Exactly as written, transcribe the data that follows.

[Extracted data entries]
──────────────────────────────

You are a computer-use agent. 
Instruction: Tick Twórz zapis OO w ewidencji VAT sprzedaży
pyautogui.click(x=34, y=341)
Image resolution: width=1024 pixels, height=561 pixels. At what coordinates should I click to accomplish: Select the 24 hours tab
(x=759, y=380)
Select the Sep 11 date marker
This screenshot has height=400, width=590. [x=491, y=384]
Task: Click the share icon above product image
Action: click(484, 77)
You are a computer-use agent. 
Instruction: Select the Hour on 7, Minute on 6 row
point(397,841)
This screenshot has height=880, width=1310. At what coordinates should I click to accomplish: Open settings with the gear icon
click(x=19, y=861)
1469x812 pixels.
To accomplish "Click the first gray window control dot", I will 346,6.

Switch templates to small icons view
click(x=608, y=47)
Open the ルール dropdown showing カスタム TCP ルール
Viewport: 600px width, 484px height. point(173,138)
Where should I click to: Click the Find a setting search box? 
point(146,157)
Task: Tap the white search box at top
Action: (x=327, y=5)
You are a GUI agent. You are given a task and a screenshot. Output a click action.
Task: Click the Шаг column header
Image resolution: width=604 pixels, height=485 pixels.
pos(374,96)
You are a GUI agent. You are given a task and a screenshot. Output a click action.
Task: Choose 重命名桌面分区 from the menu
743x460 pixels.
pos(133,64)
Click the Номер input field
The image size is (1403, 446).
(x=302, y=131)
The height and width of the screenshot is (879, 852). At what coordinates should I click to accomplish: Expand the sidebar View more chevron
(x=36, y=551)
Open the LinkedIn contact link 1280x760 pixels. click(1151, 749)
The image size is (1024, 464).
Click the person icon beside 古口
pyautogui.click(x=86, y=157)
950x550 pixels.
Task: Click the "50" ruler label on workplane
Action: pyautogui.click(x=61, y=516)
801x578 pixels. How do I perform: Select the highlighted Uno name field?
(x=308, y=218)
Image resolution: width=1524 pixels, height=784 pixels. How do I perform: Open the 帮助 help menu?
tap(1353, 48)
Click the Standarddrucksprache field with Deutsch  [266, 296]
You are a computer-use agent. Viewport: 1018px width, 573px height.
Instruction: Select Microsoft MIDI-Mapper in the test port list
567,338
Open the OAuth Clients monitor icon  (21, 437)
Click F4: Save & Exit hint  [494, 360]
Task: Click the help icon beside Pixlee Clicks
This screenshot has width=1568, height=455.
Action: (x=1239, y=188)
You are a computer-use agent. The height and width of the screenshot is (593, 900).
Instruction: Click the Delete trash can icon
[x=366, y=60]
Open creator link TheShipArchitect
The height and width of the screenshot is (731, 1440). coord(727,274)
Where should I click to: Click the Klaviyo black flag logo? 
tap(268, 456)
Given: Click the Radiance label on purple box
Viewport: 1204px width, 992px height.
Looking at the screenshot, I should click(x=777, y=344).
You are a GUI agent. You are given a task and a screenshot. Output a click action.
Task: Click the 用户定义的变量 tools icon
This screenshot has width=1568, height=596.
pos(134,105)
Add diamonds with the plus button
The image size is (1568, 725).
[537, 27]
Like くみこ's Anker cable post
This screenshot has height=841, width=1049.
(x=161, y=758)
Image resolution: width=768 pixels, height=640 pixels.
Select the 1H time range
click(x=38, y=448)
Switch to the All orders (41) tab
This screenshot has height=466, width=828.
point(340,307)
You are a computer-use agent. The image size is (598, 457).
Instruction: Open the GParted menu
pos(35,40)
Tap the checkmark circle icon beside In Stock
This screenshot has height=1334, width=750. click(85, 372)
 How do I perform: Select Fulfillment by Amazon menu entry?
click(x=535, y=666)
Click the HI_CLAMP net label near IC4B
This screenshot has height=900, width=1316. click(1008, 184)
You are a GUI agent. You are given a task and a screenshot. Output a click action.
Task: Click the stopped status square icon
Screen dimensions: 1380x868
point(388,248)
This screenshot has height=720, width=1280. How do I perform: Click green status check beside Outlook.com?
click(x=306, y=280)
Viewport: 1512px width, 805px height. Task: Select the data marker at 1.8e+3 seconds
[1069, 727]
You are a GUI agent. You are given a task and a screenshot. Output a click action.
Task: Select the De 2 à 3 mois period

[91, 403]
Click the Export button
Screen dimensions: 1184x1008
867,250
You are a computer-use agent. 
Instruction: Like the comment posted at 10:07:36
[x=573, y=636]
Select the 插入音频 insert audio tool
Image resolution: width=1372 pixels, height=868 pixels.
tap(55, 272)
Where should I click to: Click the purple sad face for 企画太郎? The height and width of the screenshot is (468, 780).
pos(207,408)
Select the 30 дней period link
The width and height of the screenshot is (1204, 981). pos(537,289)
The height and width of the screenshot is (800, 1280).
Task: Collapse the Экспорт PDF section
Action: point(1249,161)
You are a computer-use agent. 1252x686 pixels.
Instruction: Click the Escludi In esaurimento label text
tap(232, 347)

──────────────────────────────

- Task result -
You are a computer-use agent. 
Instruction: Tick Twórz zapis OO w ewidencji VAT sprzedaży
pyautogui.click(x=34, y=341)
Image resolution: width=1024 pixels, height=561 pixels. At what coordinates should I click to accomplish: Select the 24 hours tab
(x=759, y=380)
Select the Sep 11 date marker
This screenshot has height=400, width=590. [x=491, y=384]
Task: Click the share icon above product image
Action: click(484, 77)
You are a computer-use agent. 
Instruction: Select the Hour on 7, Minute on 6 row
point(397,841)
This screenshot has height=880, width=1310. At what coordinates should I click to accomplish: Open settings with the gear icon
click(x=19, y=861)
1469x812 pixels.
To accomplish "Click the first gray window control dot", I will 346,6.

Switch templates to small icons view
click(x=608, y=47)
Open the ルール dropdown showing カスタム TCP ルール
Viewport: 600px width, 484px height. point(173,138)
Where should I click to: Click the Find a setting search box? 
point(146,157)
Task: Tap the white search box at top
Action: (x=327, y=5)
You are a GUI agent. You are given a task and a screenshot. Output a click action.
Task: Click the Шаг column header
Image resolution: width=604 pixels, height=485 pixels.
pos(374,96)
You are a GUI agent. You are given a task and a screenshot. Output a click action.
Task: Choose 重命名桌面分区 from the menu
743x460 pixels.
pos(133,64)
Click the Номер input field
The image size is (1403, 446).
(x=302, y=131)
The height and width of the screenshot is (879, 852). At what coordinates should I click to accomplish: Expand the sidebar View more chevron
(x=36, y=551)
Open the LinkedIn contact link 1280x760 pixels. click(1151, 749)
The image size is (1024, 464).
Click the person icon beside 古口
pyautogui.click(x=86, y=157)
950x550 pixels.
Task: Click the "50" ruler label on workplane
Action: pyautogui.click(x=61, y=516)
801x578 pixels. How do I perform: Select the highlighted Uno name field?
(x=308, y=218)
Image resolution: width=1524 pixels, height=784 pixels. How do I perform: Open the 帮助 help menu?
tap(1353, 48)
Click the Standarddrucksprache field with Deutsch  [266, 296]
You are a computer-use agent. Viewport: 1018px width, 573px height.
Instruction: Select Microsoft MIDI-Mapper in the test port list
567,338
Open the OAuth Clients monitor icon  (21, 437)
Click F4: Save & Exit hint  [494, 360]
Task: Click the help icon beside Pixlee Clicks
This screenshot has width=1568, height=455.
Action: (x=1239, y=188)
You are a computer-use agent. The height and width of the screenshot is (593, 900).
Instruction: Click the Delete trash can icon
[x=366, y=60]
Open creator link TheShipArchitect
The height and width of the screenshot is (731, 1440). coord(727,274)
Where should I click to: Click the Klaviyo black flag logo? 
tap(268, 456)
Given: Click the Radiance label on purple box
Viewport: 1204px width, 992px height.
Looking at the screenshot, I should click(x=777, y=344).
You are a GUI agent. You are given a task and a screenshot. Output a click action.
Task: Click the 用户定义的变量 tools icon
This screenshot has width=1568, height=596.
pos(134,105)
Add diamonds with the plus button
The image size is (1568, 725).
[537, 27]
Like くみこ's Anker cable post
This screenshot has height=841, width=1049.
(x=161, y=758)
Image resolution: width=768 pixels, height=640 pixels.
Select the 1H time range
click(x=38, y=448)
Switch to the All orders (41) tab
This screenshot has height=466, width=828.
point(340,307)
You are a computer-use agent. The image size is (598, 457).
Instruction: Open the GParted menu
pos(35,40)
Tap the checkmark circle icon beside In Stock
This screenshot has height=1334, width=750. click(85, 372)
 How do I perform: Select Fulfillment by Amazon menu entry?
click(x=535, y=666)
Click the HI_CLAMP net label near IC4B
This screenshot has height=900, width=1316. click(1008, 184)
You are a GUI agent. You are given a task and a screenshot. Output a click action.
Task: Click the stopped status square icon
Screen dimensions: 1380x868
point(388,248)
This screenshot has height=720, width=1280. How do I perform: Click green status check beside Outlook.com?
click(x=306, y=280)
Viewport: 1512px width, 805px height. Task: Select the data marker at 1.8e+3 seconds
[1069, 727]
You are a GUI agent. You are given a task and a screenshot. Output a click action.
Task: Select the De 2 à 3 mois period

[91, 403]
Click the Export button
Screen dimensions: 1184x1008
867,250
You are a computer-use agent. 
Instruction: Like the comment posted at 10:07:36
[x=573, y=636]
Select the 插入音频 insert audio tool
Image resolution: width=1372 pixels, height=868 pixels.
tap(55, 272)
Where should I click to: Click the purple sad face for 企画太郎? The height and width of the screenshot is (468, 780).
pos(207,408)
Select the 30 дней period link
The width and height of the screenshot is (1204, 981). pos(537,289)
The height and width of the screenshot is (800, 1280).
Task: Collapse the Экспорт PDF section
Action: point(1249,161)
You are a computer-use agent. 1252x686 pixels.
Instruction: Click the Escludi In esaurimento label text
tap(232, 347)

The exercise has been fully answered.